One of the less common types of nest plugs we get in our bee blocks are the Silk plugs made by the yellow-faced or masked bees, Hylaeus species. They are a real treat for those who do see them, often blindingly shiny due to their cellophane-like texture. These filmy plugs are essentially dried bee saliva. They come in a several colors (white, clear, or yellow) and depths (recessed, flush, or plastered to the outside of the bee block), but are all made by one of our 16 species of Hylaeus that occur here in Colorado.
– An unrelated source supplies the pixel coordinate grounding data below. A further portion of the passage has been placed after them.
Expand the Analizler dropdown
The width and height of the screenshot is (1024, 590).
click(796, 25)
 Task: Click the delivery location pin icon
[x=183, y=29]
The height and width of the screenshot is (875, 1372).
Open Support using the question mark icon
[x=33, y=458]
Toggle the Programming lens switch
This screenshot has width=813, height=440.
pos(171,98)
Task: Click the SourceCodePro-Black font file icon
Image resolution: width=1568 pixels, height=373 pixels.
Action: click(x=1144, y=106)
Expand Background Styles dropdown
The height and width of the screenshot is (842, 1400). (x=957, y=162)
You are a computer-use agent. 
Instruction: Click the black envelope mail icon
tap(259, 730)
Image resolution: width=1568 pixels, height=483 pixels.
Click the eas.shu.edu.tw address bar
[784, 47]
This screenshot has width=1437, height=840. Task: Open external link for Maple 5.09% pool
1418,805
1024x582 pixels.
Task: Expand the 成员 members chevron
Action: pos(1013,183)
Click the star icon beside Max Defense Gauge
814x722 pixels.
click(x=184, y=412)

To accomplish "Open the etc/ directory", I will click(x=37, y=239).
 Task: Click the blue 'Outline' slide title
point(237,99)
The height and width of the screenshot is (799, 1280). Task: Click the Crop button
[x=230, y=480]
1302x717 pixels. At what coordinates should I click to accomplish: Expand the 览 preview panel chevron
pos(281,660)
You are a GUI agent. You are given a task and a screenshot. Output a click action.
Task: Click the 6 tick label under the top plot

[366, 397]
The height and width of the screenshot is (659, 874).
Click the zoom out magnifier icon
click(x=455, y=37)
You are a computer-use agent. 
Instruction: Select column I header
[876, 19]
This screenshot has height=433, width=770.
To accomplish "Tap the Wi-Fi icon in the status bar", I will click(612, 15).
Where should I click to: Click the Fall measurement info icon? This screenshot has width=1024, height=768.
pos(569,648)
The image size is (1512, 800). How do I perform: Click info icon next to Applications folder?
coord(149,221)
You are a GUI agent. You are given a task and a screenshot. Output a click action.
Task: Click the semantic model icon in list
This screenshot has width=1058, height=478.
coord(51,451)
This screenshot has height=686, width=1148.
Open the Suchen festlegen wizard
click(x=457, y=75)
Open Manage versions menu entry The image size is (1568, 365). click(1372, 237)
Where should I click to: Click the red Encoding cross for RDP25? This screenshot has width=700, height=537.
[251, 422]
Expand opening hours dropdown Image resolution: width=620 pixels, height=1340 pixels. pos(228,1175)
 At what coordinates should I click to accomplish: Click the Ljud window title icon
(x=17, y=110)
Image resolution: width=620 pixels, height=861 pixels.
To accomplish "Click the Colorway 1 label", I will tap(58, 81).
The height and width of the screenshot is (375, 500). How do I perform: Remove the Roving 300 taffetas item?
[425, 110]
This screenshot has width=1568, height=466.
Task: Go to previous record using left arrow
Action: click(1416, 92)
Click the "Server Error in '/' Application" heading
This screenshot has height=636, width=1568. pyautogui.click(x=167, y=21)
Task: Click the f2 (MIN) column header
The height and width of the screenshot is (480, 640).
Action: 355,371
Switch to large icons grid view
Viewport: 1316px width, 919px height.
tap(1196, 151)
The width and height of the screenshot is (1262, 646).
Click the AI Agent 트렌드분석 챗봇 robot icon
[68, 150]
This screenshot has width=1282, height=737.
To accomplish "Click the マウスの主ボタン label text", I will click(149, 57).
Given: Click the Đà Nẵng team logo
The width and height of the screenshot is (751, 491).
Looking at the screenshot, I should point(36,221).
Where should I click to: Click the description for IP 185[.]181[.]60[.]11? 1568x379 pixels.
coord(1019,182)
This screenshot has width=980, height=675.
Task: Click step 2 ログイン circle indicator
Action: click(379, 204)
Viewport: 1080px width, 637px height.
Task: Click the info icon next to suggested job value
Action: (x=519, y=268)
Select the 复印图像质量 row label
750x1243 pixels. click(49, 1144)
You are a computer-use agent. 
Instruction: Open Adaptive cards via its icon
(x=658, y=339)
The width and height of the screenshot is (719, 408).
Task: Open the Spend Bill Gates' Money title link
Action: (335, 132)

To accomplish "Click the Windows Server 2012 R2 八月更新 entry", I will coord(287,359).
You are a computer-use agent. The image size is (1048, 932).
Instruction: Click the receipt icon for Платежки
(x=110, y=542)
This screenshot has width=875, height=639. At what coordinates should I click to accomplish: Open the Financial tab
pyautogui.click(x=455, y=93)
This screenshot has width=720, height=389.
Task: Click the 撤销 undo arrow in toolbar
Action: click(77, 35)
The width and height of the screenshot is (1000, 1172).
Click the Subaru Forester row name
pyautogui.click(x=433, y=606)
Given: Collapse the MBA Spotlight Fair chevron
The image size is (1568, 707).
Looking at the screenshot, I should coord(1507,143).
The other plug types that they are most commonly confused with are the resin plugs and spider webs. The easiest way to separate silk plugs from resin plugs is to poke the plug with the point of your pencil. If your pencil point tears a hole in the now-obviously filmy plug, you have silk. If it gets all gummy or if it barely scratches the surface of the super hard plug, you have resin. As for the spider webs, OK, they’re silk too, but we couldn’t really refer to the Hylaeus plugs as “dried bee-spit” plugs, now could we? I suppose we could call them “cellophane” plugs, but it seems like cellophane has decreased in popularity despite Lady GaGa using it as clothing. But back to spiders– their “plugs” are a compilation of threadlike filaments, where as the Hylaeus silk is more sheetlike. If you do the pencil point poke test to a spider web, you’ll feel a definite spring-like or cushiony bounce. Hylaeus nests are made in the small tunnels, 1/4 inch in diameter or less. Some will even nests in tunnels as small as 1/16 inch in diameter. Now that’s a small bee!
Hylaeus are wildly different from the leaf-cutting and mason bees in the family Megachilidae. In fact, they are in a whole different bee family – the Colletidae. Other cool facts about Hylaeus are that they carry pollen in their crop (stomach) rather than on their legs or “bellies”, the larvae do not spin cocoons before pupating, and the adults produce a chemical that makes them smell like lemons if you handle them. (I don’t recommend it though– their potent, yet short-lived stings feel like hot needles.)
Hylaeus adults superficially resemble wasps more than bees. They are small, black and, since they carry pollen internally, are rather bald. The yellow face markings on the females are on the inner edges of the eyes (sometimes with an additional central spot about their mandibles). Of course our largest species lack any yellow markings at all, and one of our most common (introduced) yellow-faced bees actually has white markings, not yellow. The easiest way to know you had Hylaeus nesting is to identify the plug! So get out your pencil points and poke ’em.